研究背景与意义
盐胁迫是制约全球作物产量的主要非生物胁迫之一，其中Na⁺毒性是核心危害。水稻作为盐敏感作物，其叶片中Na⁺过量积累会破坏光合机构，导致减产20-50%。植物进化出两种关键适应机制：通过高亲和性K⁺转运蛋白（如OsHKT1;5）将木质部Na⁺卸载至薄壁细胞，再经液泡Na⁺/H⁺逆向转运蛋白（NHX）将其区隔化于液泡。然而，这一过程的转录调控网络尚不明确，尤其缺乏对MYB转录因子在Na⁺转运中作用的认识。

研究方法与技术路线
研究团队利用T-DNA插入突变体osmyb9和CRISPR/Cas9基因编辑系，结合启动子-GUS组织定位、离子含量测定（ICP-OES）和膜完整性检测（MDA含量分析），系统评估表型。通过酵母单杂交（Y1H）、染色质免疫沉淀（ChIP）和双荧光素酶报告系统验证OsMYB9对靶基因的直接调控，采用分裂荧光素酶互补和双分子荧光互补（BiFC）技术解析蛋白互作网络。样本来源于韩国首尔大学水稻遗传资源库。

主要研究结果

1. 1.

   OsMYB9的表达特征与功能缺失表型
   启动子分析显示OsMYB9在根叶维管束薄壁细胞特异性表达，盐胁迫下表达量提升2.5倍。

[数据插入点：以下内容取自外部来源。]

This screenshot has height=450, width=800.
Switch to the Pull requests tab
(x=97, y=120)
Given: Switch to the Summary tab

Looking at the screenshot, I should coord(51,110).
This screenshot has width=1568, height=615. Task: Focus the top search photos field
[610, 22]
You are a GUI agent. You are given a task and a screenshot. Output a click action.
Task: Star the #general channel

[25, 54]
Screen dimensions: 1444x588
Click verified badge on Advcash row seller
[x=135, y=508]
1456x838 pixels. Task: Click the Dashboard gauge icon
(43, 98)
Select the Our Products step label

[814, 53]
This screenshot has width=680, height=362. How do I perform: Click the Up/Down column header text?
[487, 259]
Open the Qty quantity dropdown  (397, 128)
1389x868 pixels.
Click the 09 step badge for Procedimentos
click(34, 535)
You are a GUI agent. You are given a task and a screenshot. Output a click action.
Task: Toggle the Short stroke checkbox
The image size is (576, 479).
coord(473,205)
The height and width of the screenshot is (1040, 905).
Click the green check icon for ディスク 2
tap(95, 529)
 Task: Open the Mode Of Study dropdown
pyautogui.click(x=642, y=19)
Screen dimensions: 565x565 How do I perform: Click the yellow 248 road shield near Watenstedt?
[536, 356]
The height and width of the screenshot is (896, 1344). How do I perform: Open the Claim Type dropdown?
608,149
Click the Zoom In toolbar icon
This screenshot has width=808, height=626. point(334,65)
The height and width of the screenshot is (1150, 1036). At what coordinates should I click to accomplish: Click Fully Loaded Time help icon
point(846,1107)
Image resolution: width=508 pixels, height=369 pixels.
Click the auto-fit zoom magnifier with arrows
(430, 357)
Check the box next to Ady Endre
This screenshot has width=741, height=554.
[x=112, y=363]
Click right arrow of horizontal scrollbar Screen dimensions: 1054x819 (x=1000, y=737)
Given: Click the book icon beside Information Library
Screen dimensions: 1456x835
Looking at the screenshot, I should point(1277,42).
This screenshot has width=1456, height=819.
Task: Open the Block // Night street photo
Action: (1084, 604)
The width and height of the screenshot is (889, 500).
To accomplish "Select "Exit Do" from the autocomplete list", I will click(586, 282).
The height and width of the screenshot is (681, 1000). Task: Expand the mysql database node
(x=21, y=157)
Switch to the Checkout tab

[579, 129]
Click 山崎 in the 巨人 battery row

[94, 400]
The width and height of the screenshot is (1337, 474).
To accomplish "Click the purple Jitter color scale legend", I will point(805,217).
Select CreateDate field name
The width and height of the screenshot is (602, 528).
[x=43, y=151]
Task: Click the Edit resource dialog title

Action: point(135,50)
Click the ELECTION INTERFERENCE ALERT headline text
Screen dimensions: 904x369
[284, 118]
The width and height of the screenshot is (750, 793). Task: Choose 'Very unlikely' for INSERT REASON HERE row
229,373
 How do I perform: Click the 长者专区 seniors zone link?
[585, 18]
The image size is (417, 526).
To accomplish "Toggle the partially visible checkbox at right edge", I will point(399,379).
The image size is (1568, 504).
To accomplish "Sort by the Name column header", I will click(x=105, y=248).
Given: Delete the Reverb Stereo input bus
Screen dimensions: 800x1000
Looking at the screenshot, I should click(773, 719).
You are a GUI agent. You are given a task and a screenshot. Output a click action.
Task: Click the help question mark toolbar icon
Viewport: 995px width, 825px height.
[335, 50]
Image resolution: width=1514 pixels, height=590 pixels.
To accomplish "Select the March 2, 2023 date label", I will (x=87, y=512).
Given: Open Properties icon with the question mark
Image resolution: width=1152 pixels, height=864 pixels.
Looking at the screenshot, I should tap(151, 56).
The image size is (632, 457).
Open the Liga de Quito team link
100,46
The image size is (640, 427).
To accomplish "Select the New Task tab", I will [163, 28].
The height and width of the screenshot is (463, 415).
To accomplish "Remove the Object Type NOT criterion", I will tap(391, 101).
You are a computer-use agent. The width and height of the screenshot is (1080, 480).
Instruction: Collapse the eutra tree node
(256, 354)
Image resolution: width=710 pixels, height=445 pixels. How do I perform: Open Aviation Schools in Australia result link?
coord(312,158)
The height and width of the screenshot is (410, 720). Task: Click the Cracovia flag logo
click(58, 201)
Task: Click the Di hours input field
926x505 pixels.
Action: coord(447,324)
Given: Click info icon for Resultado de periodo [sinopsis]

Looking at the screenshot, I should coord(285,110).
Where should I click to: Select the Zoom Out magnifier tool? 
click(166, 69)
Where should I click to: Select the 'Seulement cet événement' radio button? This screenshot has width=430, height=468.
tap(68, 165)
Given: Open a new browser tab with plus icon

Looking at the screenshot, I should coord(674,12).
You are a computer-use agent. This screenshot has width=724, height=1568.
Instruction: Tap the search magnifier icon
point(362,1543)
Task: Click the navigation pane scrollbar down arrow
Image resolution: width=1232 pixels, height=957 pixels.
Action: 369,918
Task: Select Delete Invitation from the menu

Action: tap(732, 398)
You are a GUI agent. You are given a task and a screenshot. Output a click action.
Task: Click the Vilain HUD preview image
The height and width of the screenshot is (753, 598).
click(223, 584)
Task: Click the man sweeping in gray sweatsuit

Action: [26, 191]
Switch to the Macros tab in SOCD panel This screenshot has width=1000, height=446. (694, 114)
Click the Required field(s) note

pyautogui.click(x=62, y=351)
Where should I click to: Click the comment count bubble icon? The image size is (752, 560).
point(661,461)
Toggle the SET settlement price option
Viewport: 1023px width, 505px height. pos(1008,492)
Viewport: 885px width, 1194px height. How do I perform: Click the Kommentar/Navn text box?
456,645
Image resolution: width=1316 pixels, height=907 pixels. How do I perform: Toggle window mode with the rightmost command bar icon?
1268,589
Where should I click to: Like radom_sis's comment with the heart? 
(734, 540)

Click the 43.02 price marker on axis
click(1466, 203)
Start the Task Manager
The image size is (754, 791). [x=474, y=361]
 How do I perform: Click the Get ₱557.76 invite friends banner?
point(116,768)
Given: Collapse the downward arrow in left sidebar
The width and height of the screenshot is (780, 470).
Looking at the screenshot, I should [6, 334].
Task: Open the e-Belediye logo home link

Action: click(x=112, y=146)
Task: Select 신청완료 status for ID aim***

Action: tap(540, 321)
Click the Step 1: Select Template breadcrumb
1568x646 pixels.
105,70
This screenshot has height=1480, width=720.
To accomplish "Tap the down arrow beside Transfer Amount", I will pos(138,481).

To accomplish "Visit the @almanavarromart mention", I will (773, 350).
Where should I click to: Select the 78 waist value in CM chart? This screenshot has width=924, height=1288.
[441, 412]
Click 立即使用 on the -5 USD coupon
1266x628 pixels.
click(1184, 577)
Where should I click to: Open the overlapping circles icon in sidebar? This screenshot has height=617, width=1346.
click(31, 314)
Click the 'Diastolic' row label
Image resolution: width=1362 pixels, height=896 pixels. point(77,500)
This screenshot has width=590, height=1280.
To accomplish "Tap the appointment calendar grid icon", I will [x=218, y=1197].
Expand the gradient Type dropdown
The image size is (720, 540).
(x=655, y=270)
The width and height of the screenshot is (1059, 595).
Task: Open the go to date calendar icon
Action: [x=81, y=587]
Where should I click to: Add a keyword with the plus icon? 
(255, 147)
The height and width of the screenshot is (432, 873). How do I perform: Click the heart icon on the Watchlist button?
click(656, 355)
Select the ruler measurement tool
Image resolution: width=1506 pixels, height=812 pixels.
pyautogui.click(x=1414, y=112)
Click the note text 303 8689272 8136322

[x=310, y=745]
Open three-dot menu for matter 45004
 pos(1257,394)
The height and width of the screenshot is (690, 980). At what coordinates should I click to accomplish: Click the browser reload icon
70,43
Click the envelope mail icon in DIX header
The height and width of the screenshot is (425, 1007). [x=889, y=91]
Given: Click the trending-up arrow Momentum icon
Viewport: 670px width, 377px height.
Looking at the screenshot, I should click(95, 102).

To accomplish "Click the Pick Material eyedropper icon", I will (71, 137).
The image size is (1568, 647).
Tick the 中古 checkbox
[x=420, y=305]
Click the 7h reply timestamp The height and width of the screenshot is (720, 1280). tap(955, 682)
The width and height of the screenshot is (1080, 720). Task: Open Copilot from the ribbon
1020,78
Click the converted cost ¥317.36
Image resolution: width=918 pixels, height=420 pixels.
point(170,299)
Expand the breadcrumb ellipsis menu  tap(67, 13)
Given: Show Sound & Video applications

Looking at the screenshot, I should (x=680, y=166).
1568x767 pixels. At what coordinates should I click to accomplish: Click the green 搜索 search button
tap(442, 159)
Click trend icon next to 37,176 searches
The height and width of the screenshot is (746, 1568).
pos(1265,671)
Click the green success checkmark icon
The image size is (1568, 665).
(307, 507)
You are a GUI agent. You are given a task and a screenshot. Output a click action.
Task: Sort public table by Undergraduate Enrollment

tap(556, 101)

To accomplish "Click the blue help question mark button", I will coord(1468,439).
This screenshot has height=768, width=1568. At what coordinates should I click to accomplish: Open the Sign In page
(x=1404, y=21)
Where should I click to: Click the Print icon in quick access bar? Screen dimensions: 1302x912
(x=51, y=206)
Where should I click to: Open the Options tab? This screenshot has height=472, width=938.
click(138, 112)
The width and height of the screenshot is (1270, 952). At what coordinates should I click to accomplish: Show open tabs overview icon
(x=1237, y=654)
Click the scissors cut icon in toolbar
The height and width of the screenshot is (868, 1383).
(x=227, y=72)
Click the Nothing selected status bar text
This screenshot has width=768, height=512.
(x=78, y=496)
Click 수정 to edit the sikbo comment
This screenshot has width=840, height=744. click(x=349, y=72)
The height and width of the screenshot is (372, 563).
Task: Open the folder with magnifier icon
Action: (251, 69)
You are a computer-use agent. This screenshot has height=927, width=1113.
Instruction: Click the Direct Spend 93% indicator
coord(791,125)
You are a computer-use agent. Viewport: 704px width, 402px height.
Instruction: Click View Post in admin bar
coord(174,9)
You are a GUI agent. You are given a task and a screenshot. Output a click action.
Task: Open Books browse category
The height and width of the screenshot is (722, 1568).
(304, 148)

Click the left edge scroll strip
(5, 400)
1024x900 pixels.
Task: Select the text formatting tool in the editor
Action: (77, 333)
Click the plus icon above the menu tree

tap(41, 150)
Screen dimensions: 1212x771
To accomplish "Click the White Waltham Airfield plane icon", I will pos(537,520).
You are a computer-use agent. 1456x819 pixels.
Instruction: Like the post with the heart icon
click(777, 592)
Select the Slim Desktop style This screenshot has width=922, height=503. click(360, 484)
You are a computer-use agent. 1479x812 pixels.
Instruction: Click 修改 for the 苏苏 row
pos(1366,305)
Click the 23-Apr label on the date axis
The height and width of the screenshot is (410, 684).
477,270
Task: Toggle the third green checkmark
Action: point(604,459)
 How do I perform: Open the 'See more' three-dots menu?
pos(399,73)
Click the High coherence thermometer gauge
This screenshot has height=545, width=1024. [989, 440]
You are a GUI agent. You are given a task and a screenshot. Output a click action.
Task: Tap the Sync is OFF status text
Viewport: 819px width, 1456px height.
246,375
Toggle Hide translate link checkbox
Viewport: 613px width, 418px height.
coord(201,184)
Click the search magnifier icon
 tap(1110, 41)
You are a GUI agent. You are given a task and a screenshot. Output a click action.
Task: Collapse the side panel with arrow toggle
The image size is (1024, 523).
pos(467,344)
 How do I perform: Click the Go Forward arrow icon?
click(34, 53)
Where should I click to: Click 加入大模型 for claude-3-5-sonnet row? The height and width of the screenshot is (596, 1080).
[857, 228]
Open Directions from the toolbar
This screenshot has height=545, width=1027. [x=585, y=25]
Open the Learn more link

osmyb9突变体在200 mmol L^?1 NaCl处理下存活率降低40%，叶片Na⁺含量较野生型（HY）增加35%，伴随离子渗漏率和MDA含量显著上升。

2. 2.

   Na⁺转运网络的全局调控
   RT-qPCR揭示osmyb9中液泡NHX家族（OsNHX1-5）、质膜SOS通路（OsSOS2/3）及OsHKT1;5表达量下降50-70%。尤为关键的是，OsNHX1和OsNHX2在盐胁迫8 h后的转录水平仅为野生型的30%。

3. 3.

   直接转录调控机制
   Y1H和ChIP证实OsMYB9特异性结合OsNHX1/2启动子的-1200至-800 bp区域。双荧光素酶实验显示OsMYB9可使OsNHX1启动子活性增强8倍，且该激活作用被OsGI蛋白互作抑制60%，揭示OsGI作为上游负调控因子。

4. 4.

   蛋白互作网络的生理意义
   分裂荧光素酶和BiFC实验验证OsMYB9与OsGI在细胞核内直接互作。有趣的是，osgi突变体表现出盐耐受表型，其OsNHX1表达量较野生型（DJ）提高2.1倍，但其他NHX基因未受影响，说明OsGI对OsMYB9的抑制具有靶标特异性。

结论与展望
该研究首次阐明OsMYB9通过"双通道调控"机制增强耐盐性：一方面激活OsHKT1;5介导的Na⁺卸载，另一方面直接上调OsNHX1/2促进液泡Na⁺区隔化。OsGI-OsMYB9复合物的发现为理解植物能量权衡提供了新视角——当盐胁迫信号传入时，OsGI降解可能解除对OsMYB9的抑制，确保NHX基因适时激活。研究提出的"转录因子-转运蛋白"调控模块为设计抗逆作物提供了精确分子靶标，尤其对培育滨海盐碱地水稻品种具有应用价值。未来研究可进一步解析OsMYB9磷酸化修饰及其与SOS2激酶的协同机制。